* Instructions to follow: Which lines below hold the word "agent"? Copy all of them.

* The records:
::::
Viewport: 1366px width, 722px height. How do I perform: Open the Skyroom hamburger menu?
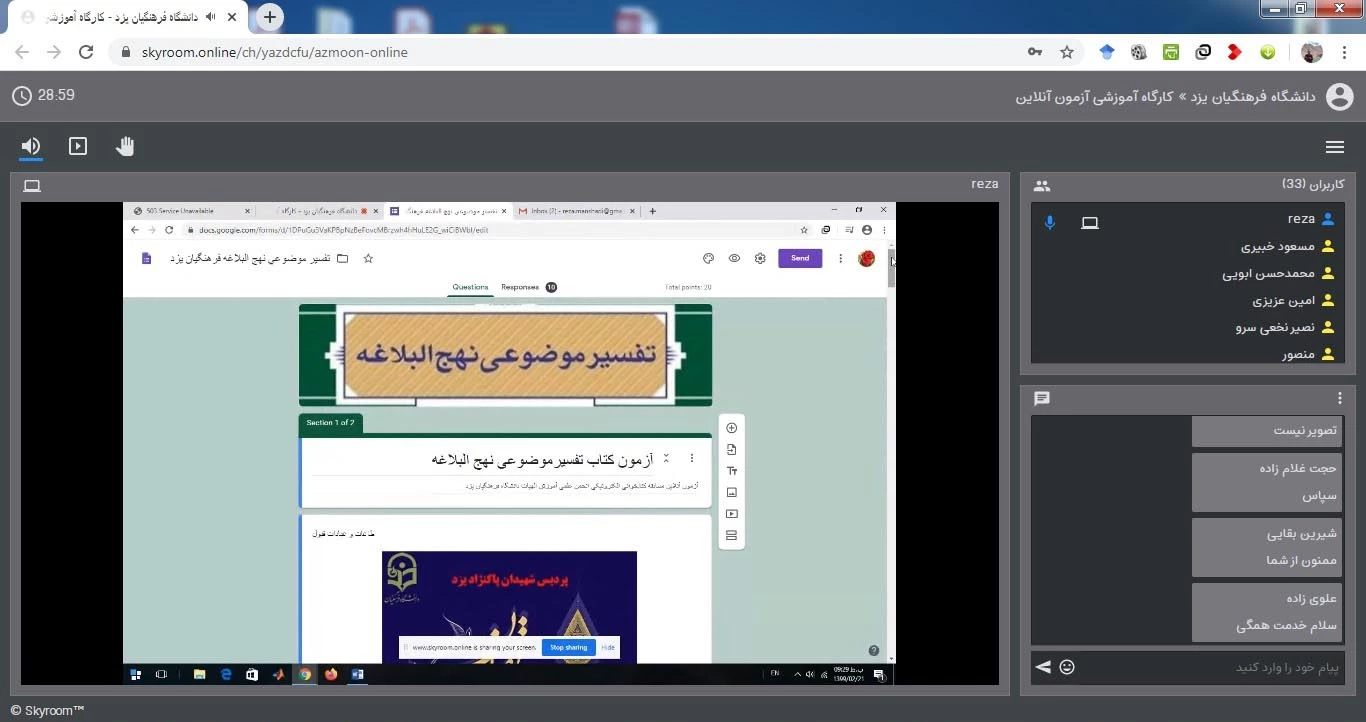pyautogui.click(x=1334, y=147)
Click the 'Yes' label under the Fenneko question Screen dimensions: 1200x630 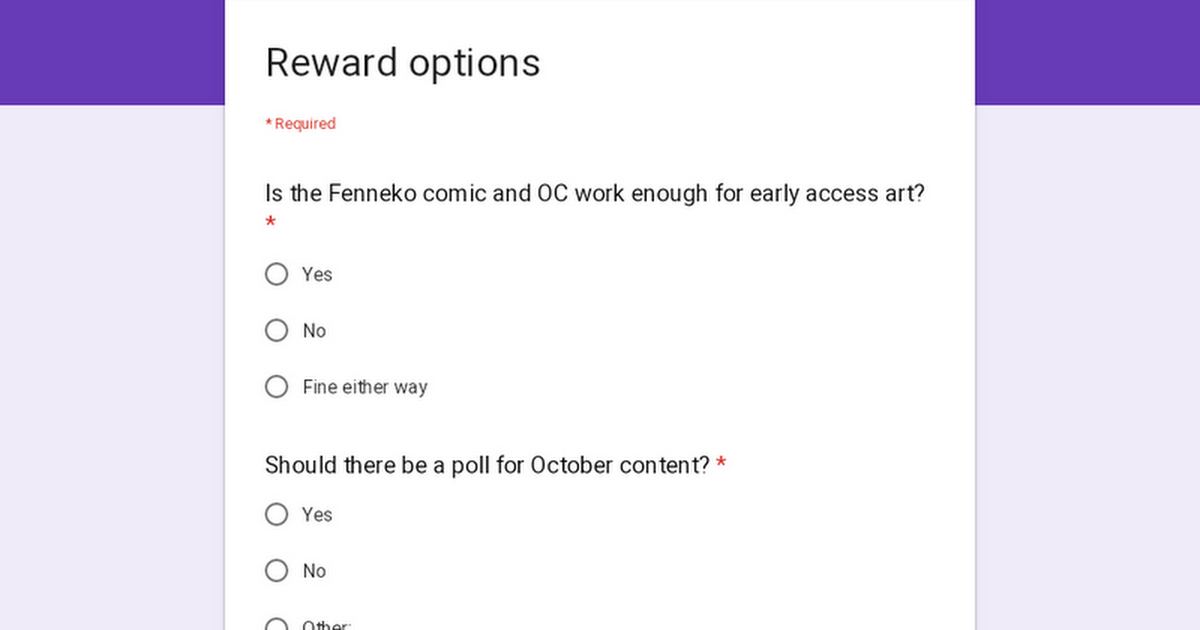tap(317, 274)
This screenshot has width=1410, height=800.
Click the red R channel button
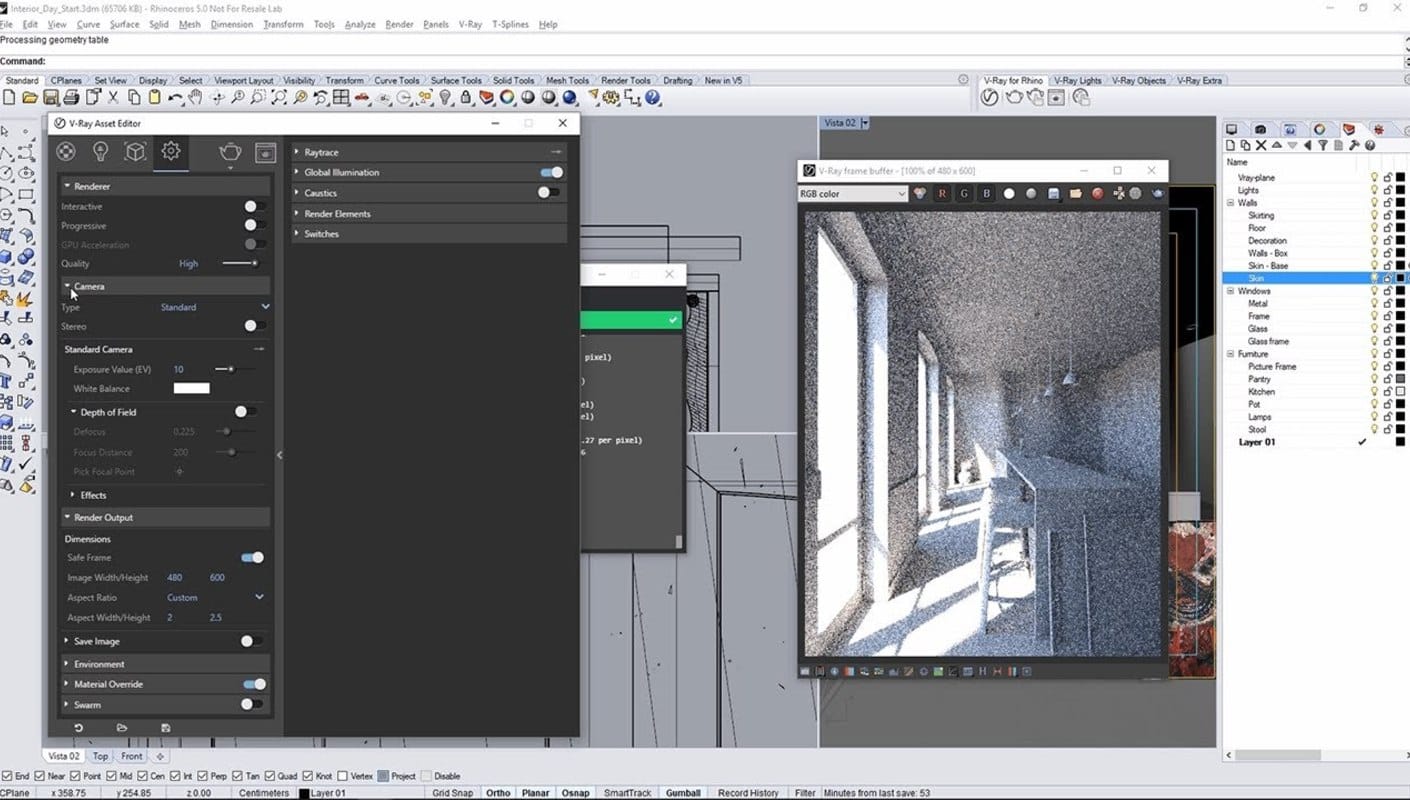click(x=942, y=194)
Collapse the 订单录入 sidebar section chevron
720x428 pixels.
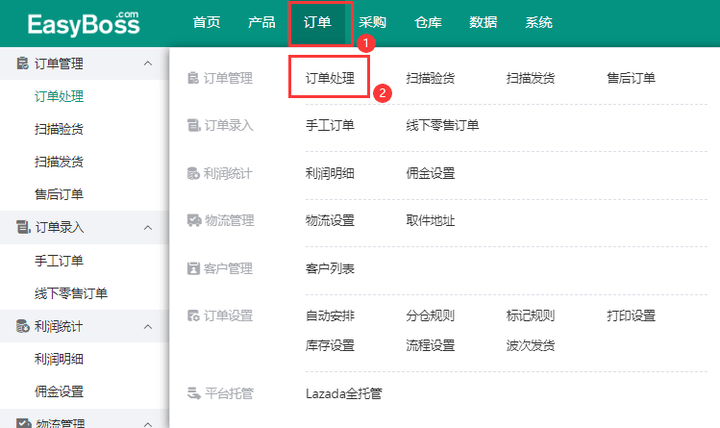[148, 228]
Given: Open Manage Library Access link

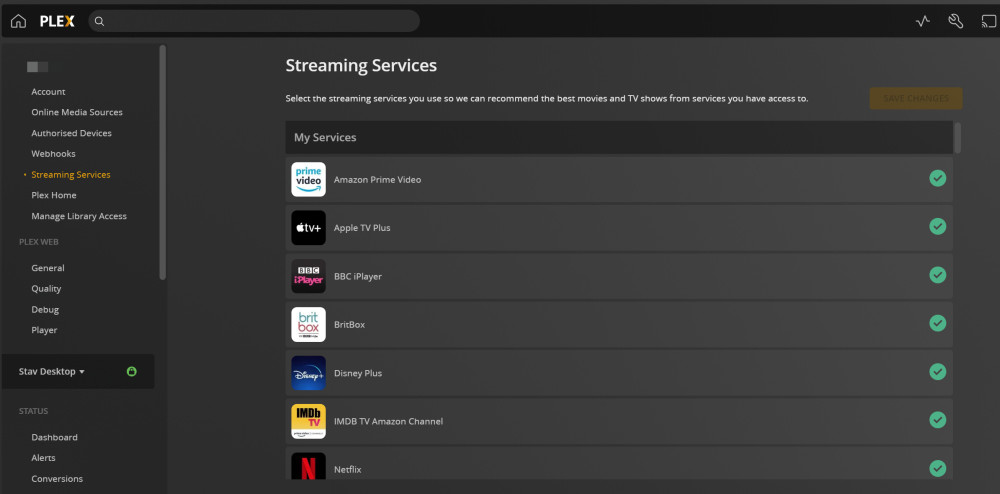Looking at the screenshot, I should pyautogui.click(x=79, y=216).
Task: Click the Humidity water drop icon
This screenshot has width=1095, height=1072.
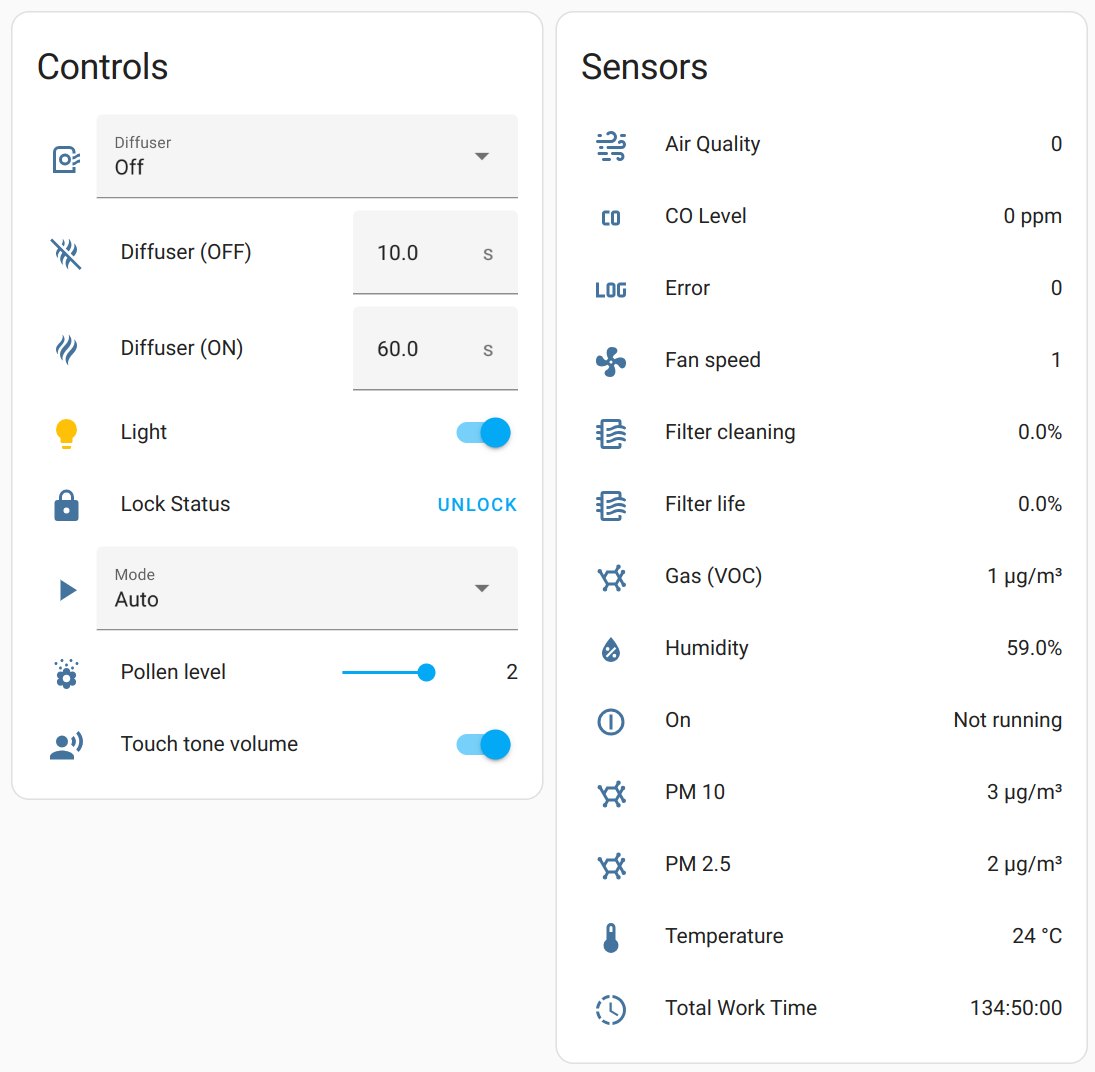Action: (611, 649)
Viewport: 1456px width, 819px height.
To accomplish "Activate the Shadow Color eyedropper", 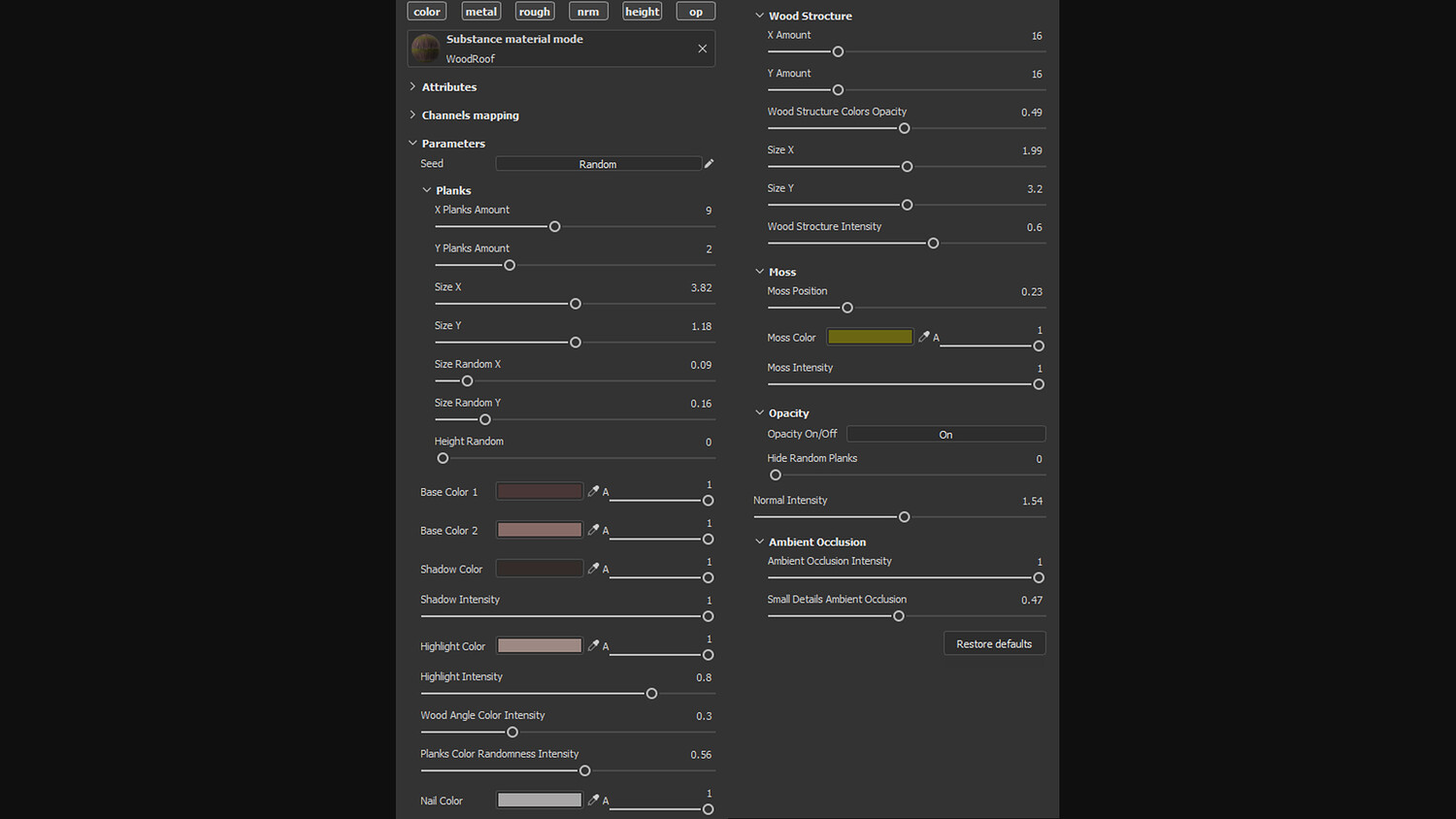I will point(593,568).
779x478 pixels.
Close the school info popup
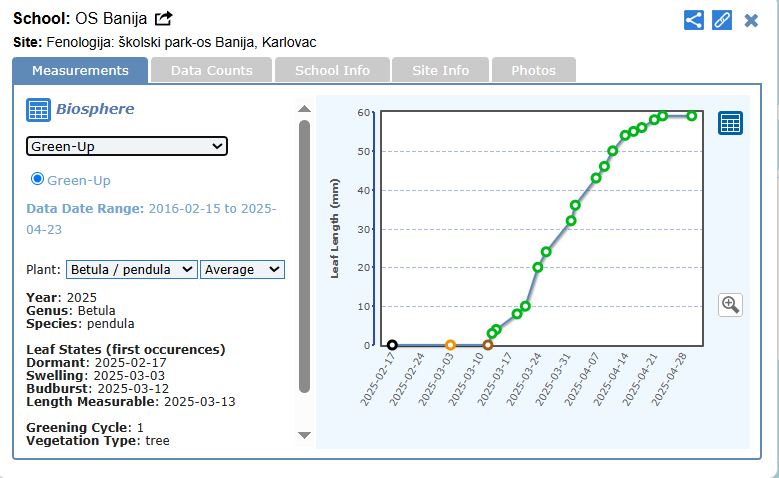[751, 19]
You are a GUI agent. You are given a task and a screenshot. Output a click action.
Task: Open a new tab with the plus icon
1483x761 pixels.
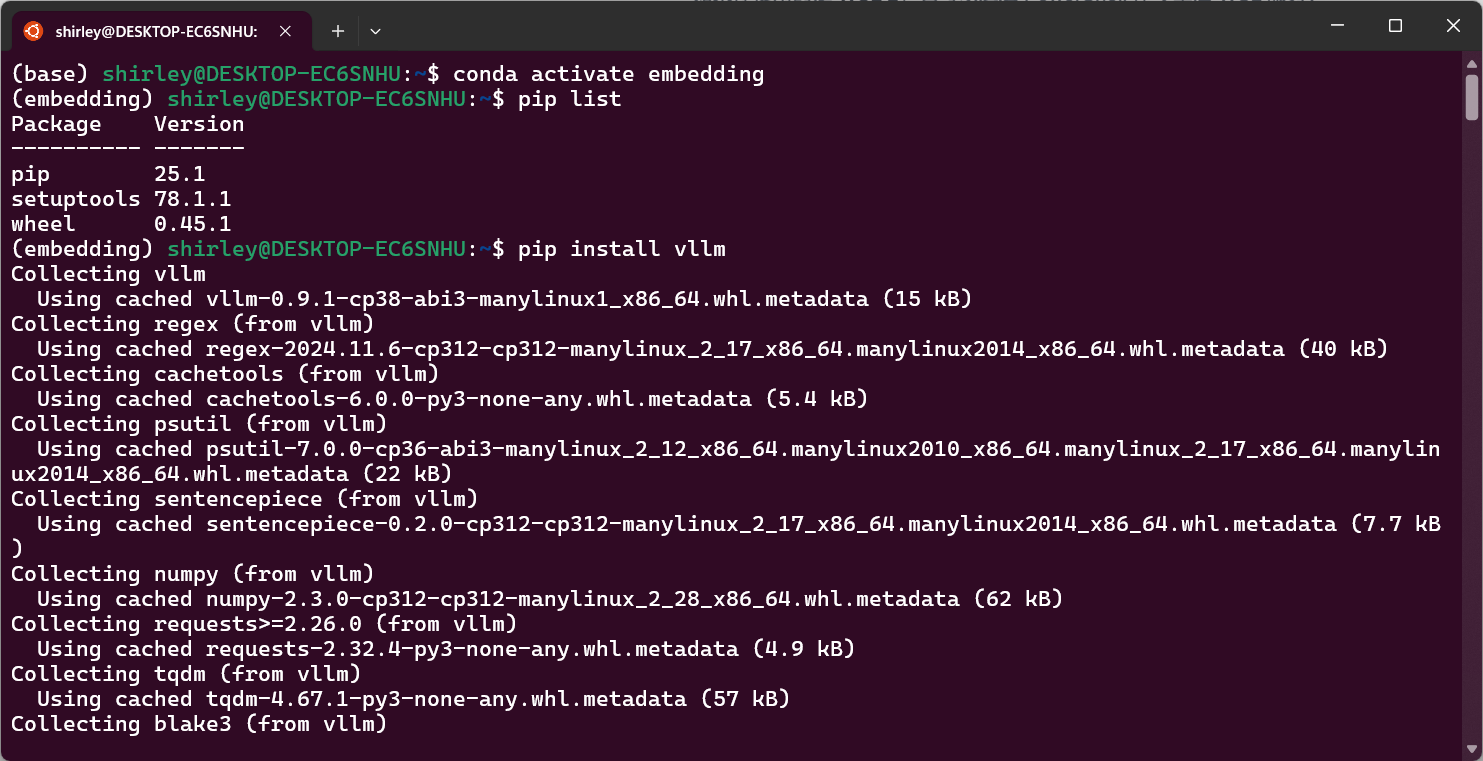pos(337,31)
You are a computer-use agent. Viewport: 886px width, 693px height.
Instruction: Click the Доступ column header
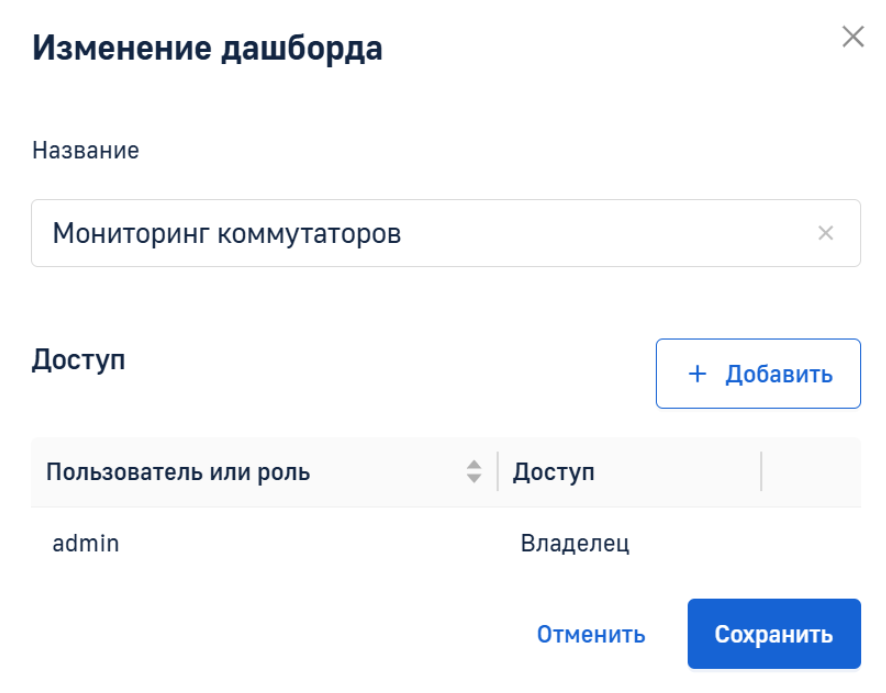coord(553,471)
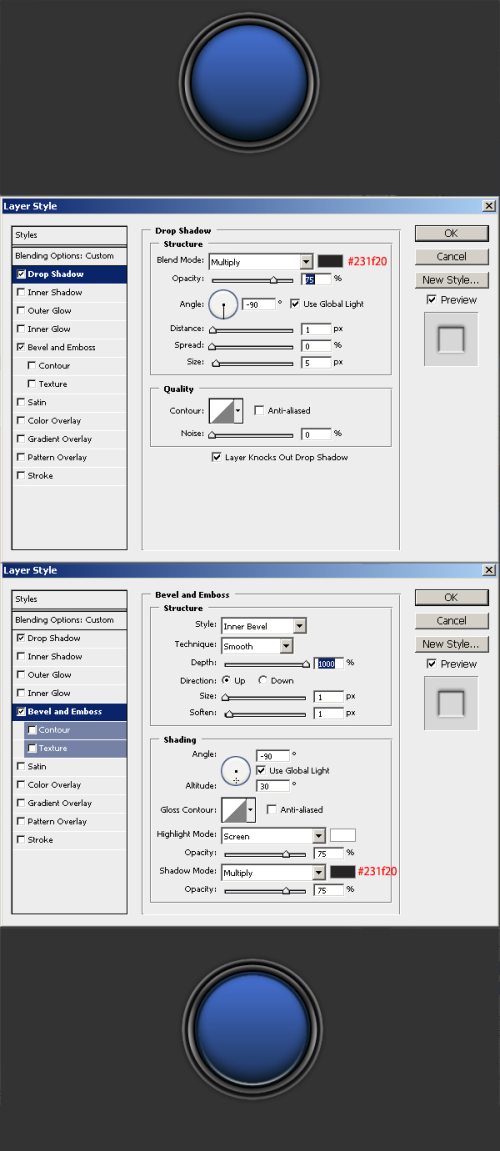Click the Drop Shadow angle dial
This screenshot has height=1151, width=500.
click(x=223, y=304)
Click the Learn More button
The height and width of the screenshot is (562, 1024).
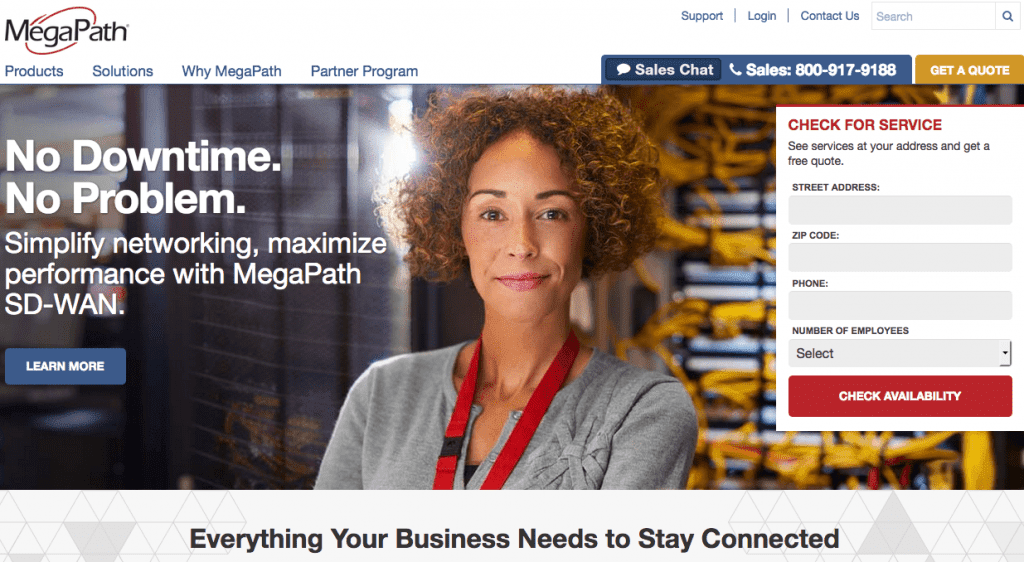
::::
* Exercise answer:
You are a GUI agent. You are given a task and a screenshot. Output a click action.
You are a computer-use agent. Viewport: 886px width, 693px height.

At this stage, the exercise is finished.